The 6th U.S. Circuit Court of Appeals in Cincinnati — as well as federal appellate courts in Denver, St. Louis, Chicago, and Washington, D.C. — ruled in favor of the state of Ohio during Ms. Ames’s appeals, citing the “background circumstances” mandate.
The Sixth Circuit Court had applied a heightened standard, requiring Ms. Ames to show those “background circumstances” suggesting that the employer discriminated against the majority, which is not necessary for minority plaintiffs.

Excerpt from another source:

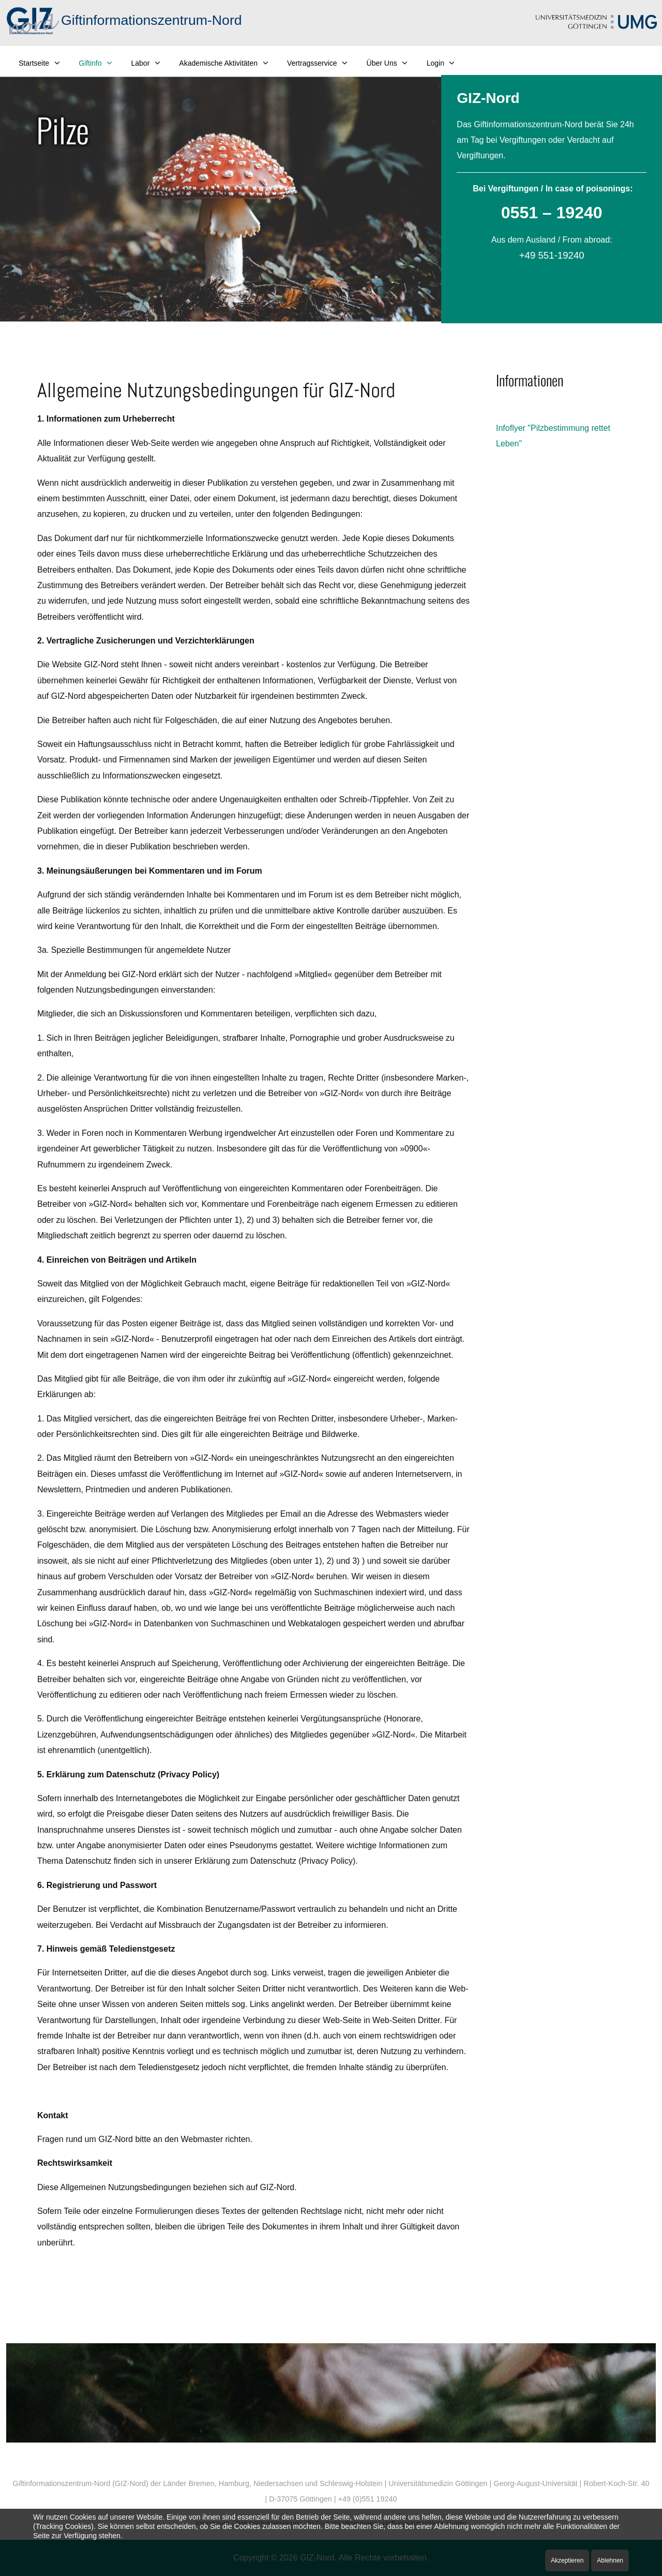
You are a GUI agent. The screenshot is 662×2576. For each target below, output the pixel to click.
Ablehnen (610, 2560)
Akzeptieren (567, 2560)
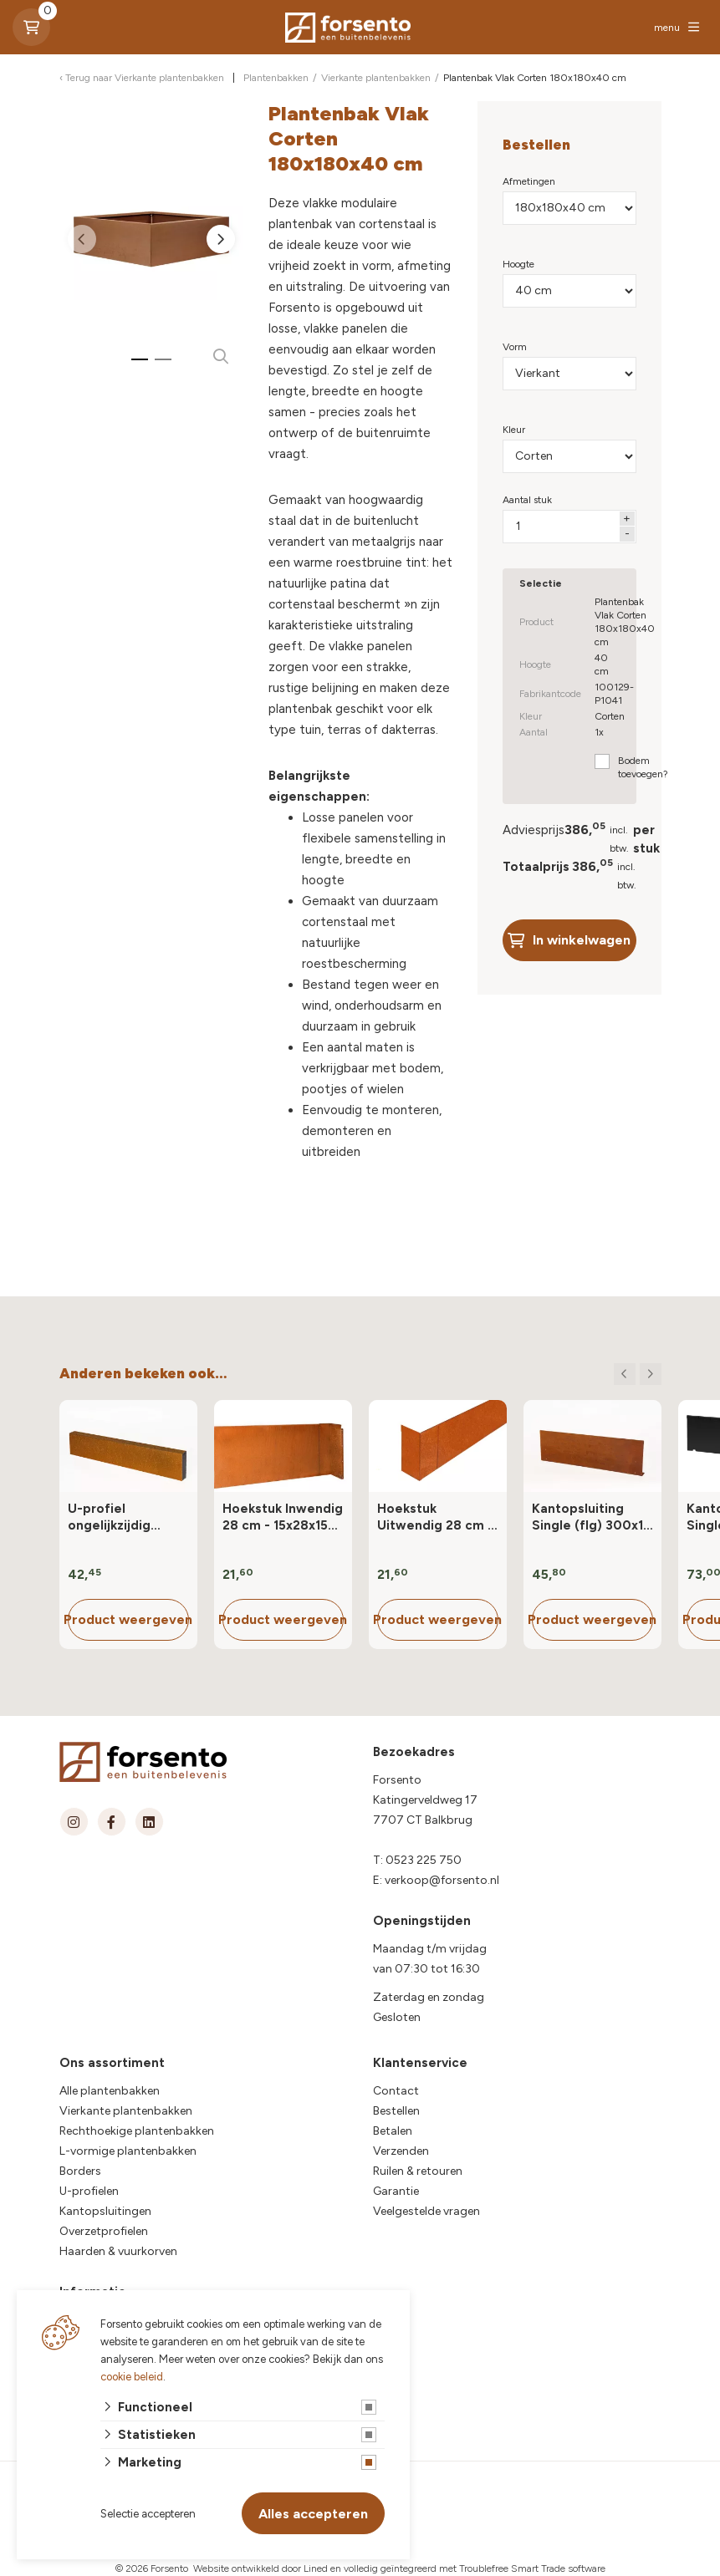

The Supreme Court rejected this approach, emphasizing that Title VII’s protections apply equally to all individuals and that courts should not impose additional burdens on majority-group plaintiffs.
“Ohio argues that the ‘background circumstances’ rule does not subject majority-group plaintiffs to a heightened evidentiary standard but rather is ‘just another way of asking whether the circumstances surrounding an employment decision, if otherwise unexplained, suggest that the decision was because of a protected characteristic,'” the decision reads.
“Ohio’s recasting is directly at odds with the Sixth Circuit’s description of the ‘background circumstances’ rule and its application of that rule in this case,” Justice Jackson said in her opinion.
In a concurrent opinion, Justice Thomas said that problems arise when judges create legal rules that are based on interpretations that go beyond the original text of the law.
“Judge-made doctrines have a tendency to distort the underlying statutory text, impose unnecessary burdens on litigants, and cause confusion for courts,” he wrote. “The ‘background circumstances’ rule — correctly rejected by the Court today — is one example of this phenomenon.”
Ms. Ames’s case was initially taken up by the Supreme Court last fall, about a month before President Trump was elected. Since returning to office, he has politicized DEI efforts in the workplace, but both the current and previous administrations agreed that the 6th Circuit should reconsider its ruling.